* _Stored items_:
---*---

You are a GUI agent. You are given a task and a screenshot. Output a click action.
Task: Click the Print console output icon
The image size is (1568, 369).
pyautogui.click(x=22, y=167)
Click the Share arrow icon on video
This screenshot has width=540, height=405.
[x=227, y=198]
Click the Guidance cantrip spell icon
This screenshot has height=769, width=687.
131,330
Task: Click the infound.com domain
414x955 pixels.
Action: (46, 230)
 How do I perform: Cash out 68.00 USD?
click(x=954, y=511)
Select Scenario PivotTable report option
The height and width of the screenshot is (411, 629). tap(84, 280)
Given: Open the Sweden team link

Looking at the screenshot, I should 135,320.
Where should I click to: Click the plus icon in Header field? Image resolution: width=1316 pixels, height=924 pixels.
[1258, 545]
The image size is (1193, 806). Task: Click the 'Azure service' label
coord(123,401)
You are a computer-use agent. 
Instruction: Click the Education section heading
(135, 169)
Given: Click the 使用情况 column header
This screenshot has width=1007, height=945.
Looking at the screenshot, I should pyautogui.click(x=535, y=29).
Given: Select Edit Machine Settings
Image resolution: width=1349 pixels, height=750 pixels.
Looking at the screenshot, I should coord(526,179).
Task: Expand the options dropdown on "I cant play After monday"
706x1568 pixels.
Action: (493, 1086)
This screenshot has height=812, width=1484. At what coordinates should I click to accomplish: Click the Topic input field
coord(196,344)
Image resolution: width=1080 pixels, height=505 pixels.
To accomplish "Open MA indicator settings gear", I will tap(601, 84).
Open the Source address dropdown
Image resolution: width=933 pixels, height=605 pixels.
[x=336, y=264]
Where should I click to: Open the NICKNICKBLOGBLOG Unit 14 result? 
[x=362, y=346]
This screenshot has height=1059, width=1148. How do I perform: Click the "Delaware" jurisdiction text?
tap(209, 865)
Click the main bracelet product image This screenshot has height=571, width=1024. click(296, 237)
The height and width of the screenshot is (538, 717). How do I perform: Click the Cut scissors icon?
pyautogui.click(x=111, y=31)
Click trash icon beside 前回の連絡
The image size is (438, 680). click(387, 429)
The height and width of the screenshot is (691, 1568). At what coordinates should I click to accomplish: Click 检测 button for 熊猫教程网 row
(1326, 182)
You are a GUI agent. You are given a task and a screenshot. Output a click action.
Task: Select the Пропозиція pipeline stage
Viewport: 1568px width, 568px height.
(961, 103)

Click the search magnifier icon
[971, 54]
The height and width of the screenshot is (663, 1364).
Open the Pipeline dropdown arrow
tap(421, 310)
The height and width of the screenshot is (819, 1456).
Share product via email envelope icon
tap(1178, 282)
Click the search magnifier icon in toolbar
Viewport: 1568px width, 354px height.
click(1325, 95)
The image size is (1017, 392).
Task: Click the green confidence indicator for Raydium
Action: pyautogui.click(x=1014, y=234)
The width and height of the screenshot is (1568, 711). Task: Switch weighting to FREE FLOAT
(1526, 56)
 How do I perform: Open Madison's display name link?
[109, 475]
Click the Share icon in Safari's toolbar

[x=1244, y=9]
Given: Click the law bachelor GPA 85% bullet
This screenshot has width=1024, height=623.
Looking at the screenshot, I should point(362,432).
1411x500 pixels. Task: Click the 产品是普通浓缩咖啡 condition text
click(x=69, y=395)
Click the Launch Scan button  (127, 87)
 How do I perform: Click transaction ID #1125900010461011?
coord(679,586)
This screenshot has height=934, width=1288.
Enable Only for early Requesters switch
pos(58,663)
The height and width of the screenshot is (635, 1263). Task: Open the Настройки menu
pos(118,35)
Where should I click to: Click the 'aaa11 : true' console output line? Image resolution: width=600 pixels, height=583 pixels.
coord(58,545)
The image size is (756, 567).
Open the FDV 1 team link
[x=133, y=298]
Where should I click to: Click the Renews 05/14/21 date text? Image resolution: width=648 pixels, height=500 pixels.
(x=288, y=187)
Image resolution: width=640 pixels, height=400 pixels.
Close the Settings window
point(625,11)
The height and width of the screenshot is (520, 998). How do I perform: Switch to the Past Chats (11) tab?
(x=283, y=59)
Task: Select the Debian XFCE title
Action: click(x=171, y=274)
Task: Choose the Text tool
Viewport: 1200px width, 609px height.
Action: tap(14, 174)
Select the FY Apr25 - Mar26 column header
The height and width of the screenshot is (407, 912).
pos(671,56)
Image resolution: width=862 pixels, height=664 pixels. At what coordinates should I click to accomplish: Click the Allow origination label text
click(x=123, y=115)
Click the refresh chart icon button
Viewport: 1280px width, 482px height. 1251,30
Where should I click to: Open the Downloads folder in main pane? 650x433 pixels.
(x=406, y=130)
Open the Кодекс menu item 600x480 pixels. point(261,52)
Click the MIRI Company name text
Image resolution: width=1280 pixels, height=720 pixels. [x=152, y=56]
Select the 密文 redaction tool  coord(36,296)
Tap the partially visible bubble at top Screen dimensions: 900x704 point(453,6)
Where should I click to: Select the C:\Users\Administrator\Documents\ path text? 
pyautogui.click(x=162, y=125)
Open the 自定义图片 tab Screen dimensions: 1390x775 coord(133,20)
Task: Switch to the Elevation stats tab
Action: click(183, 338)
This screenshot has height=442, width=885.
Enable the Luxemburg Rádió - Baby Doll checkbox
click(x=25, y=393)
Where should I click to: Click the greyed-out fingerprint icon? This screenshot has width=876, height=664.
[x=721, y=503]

---*---

* _Exercise_: The records above are to be repeated in full, word for word.

* _Answer space_:
You are a GUI agent. You are given a task and a screenshot. Output a click action.
Task: Click the Print console output icon
The image size is (1568, 369).
pyautogui.click(x=22, y=167)
Click the Share arrow icon on video
This screenshot has width=540, height=405.
[x=227, y=198]
Click the Guidance cantrip spell icon
This screenshot has height=769, width=687.
131,330
Task: Click the infound.com domain
414x955 pixels.
Action: (46, 230)
 How do I perform: Cash out 68.00 USD?
click(x=954, y=511)
Select Scenario PivotTable report option
The height and width of the screenshot is (411, 629). tap(84, 280)
Given: Open the Sweden team link

Looking at the screenshot, I should 135,320.
Where should I click to: Click the plus icon in Header field? Image resolution: width=1316 pixels, height=924 pixels.
[1258, 545]
The image size is (1193, 806). Task: Click the 'Azure service' label
coord(123,401)
You are a computer-use agent. 
Instruction: Click the Education section heading
(135, 169)
Given: Click the 使用情况 column header
This screenshot has width=1007, height=945.
Looking at the screenshot, I should pyautogui.click(x=535, y=29).
Given: Select Edit Machine Settings
Image resolution: width=1349 pixels, height=750 pixels.
Looking at the screenshot, I should coord(526,179).
Task: Expand the options dropdown on "I cant play After monday"
706x1568 pixels.
Action: (493, 1086)
This screenshot has height=812, width=1484. At what coordinates should I click to accomplish: Click the Topic input field
coord(196,344)
Image resolution: width=1080 pixels, height=505 pixels.
To accomplish "Open MA indicator settings gear", I will tap(601, 84).
Open the Source address dropdown
Image resolution: width=933 pixels, height=605 pixels.
[x=336, y=264]
Where should I click to: Open the NICKNICKBLOGBLOG Unit 14 result? 
[x=362, y=346]
This screenshot has height=1059, width=1148. How do I perform: Click the "Delaware" jurisdiction text?
tap(209, 865)
Click the main bracelet product image This screenshot has height=571, width=1024. click(296, 237)
The height and width of the screenshot is (538, 717). How do I perform: Click the Cut scissors icon?
pyautogui.click(x=111, y=31)
Click trash icon beside 前回の連絡
The image size is (438, 680). click(387, 429)
The height and width of the screenshot is (691, 1568). At what coordinates should I click to accomplish: Click 检测 button for 熊猫教程网 row
(1326, 182)
You are a GUI agent. You are given a task and a screenshot. Output a click action.
Task: Select the Пропозиція pipeline stage
Viewport: 1568px width, 568px height.
(961, 103)

Click the search magnifier icon
[971, 54]
The height and width of the screenshot is (663, 1364).
Open the Pipeline dropdown arrow
tap(421, 310)
The height and width of the screenshot is (819, 1456).
Share product via email envelope icon
tap(1178, 282)
Click the search magnifier icon in toolbar
Viewport: 1568px width, 354px height.
click(1325, 95)
The image size is (1017, 392).
Task: Click the green confidence indicator for Raydium
Action: pyautogui.click(x=1014, y=234)
The width and height of the screenshot is (1568, 711). Task: Switch weighting to FREE FLOAT
(1526, 56)
 How do I perform: Open Madison's display name link?
[109, 475]
Click the Share icon in Safari's toolbar

[x=1244, y=9]
Given: Click the law bachelor GPA 85% bullet
This screenshot has width=1024, height=623.
Looking at the screenshot, I should point(362,432).
1411x500 pixels. Task: Click the 产品是普通浓缩咖啡 condition text
click(x=69, y=395)
Click the Launch Scan button  (127, 87)
 How do I perform: Click transaction ID #1125900010461011?
coord(679,586)
This screenshot has height=934, width=1288.
Enable Only for early Requesters switch
pos(58,663)
The height and width of the screenshot is (635, 1263). Task: Open the Настройки menu
pos(118,35)
Where should I click to: Click the 'aaa11 : true' console output line? Image resolution: width=600 pixels, height=583 pixels.
coord(58,545)
The image size is (756, 567).
Open the FDV 1 team link
[x=133, y=298]
Where should I click to: Click the Renews 05/14/21 date text? Image resolution: width=648 pixels, height=500 pixels.
(x=288, y=187)
Image resolution: width=640 pixels, height=400 pixels.
Close the Settings window
point(625,11)
The height and width of the screenshot is (520, 998). How do I perform: Switch to the Past Chats (11) tab?
(x=283, y=59)
Task: Select the Debian XFCE title
Action: click(x=171, y=274)
Task: Choose the Text tool
Viewport: 1200px width, 609px height.
Action: tap(14, 174)
Select the FY Apr25 - Mar26 column header
The height and width of the screenshot is (407, 912).
pos(671,56)
Image resolution: width=862 pixels, height=664 pixels. At what coordinates should I click to accomplish: Click the Allow origination label text
click(x=123, y=115)
Click the refresh chart icon button
Viewport: 1280px width, 482px height. 1251,30
Where should I click to: Open the Downloads folder in main pane? 650x433 pixels.
(x=406, y=130)
Open the Кодекс menu item 600x480 pixels. point(261,52)
Click the MIRI Company name text
Image resolution: width=1280 pixels, height=720 pixels. [x=152, y=56]
Select the 密文 redaction tool  coord(36,296)
Tap the partially visible bubble at top Screen dimensions: 900x704 point(453,6)
Where should I click to: Select the C:\Users\Administrator\Documents\ path text? 
pyautogui.click(x=162, y=125)
Open the 自定义图片 tab Screen dimensions: 1390x775 coord(133,20)
Task: Switch to the Elevation stats tab
Action: click(183, 338)
This screenshot has height=442, width=885.
Enable the Luxemburg Rádió - Baby Doll checkbox
click(x=25, y=393)
Where should I click to: Click the greyed-out fingerprint icon? This screenshot has width=876, height=664.
[x=721, y=503]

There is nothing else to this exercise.